Figure 5. The cell corpses of caspase-deleted mutants are cytologically and morphologically apoptotic.

(A) Nomarski DIC and fluorescence images of a cell corpse within the head of a ced-1(e1735); csp-1(n4967); csp-2(n4871) ced-3(n3692) L1 larva carrying the integrated transgene nIs342[P_egl-1::gfp], a transcriptional reporter that expresses GFP under the control of the BH3 domain-only encoding gene egl-1. (B) Nomarski DIC and fluorescence images of a cell corpse within the head of a ced-1(e1735); csp-1(n4967); csp-2(n4871) ced-3(n3692) L1 larva carrying the extrachromosomal array nEx1646[P_dyn-1::mfg-e8::Venus], a fusion protein that binds to cell-surface exposed phosphatidylserine. (C) Representative transmission electron micrographs of cell corpses from ced-1(e1735); csp-1(n4967); csp-2(n4871) ced-3(n3692) larvae 24 hrs post hatching. “n”, nuclei of the cell corpses; scale bars, 0.5 microns. Note the difference in chromatin condensation between the two cell corpses.

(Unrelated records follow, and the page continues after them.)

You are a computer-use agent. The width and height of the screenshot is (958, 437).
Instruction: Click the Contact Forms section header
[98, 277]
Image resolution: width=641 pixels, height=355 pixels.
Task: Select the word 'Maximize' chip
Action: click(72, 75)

Figure 6. Caspase-independent cell corpses are engulfed and degraded.

(A) Nomarski DIC and fluorescence images of a cell corpse from a ced-1(e1735); csp-1(n4967); csp-2(n4871) ced-3(n3692) L1 larva carrying the integrated transgene nIs400[P_ced-1::ced-1ΔC::gfp], which expresses a non-rescuing CED-1ΔC::GFP fusion protein. CED-1 is a transmembrane receptor that is expressed on engulfing cells, binds to apoptotic cell corpses, and is required for phagocytosis . (B) Nomarski DIC and fluorescence images of a cell corpse from a csp-3(n4872); csp-1(n4967); csp-2(n4871) ced-3(n3692) L1 larva stained with acridine orange (AO), which fluoresces in engulfed cell corpses undergoing degradation in endosomal compartments. (C) The fraction of csp-1(n4967); csp-2(n4871) ced-3(n3692) and ced-1(e1735); csp-1(n4967); csp-2(n4871) ced-3(n3692) with 0, 1, 2 or >2 cell corpses at different time points post hatching. Asterisks indicate p<0.05 in a Mann-Whitney test comparing the two genotypes at a given time point.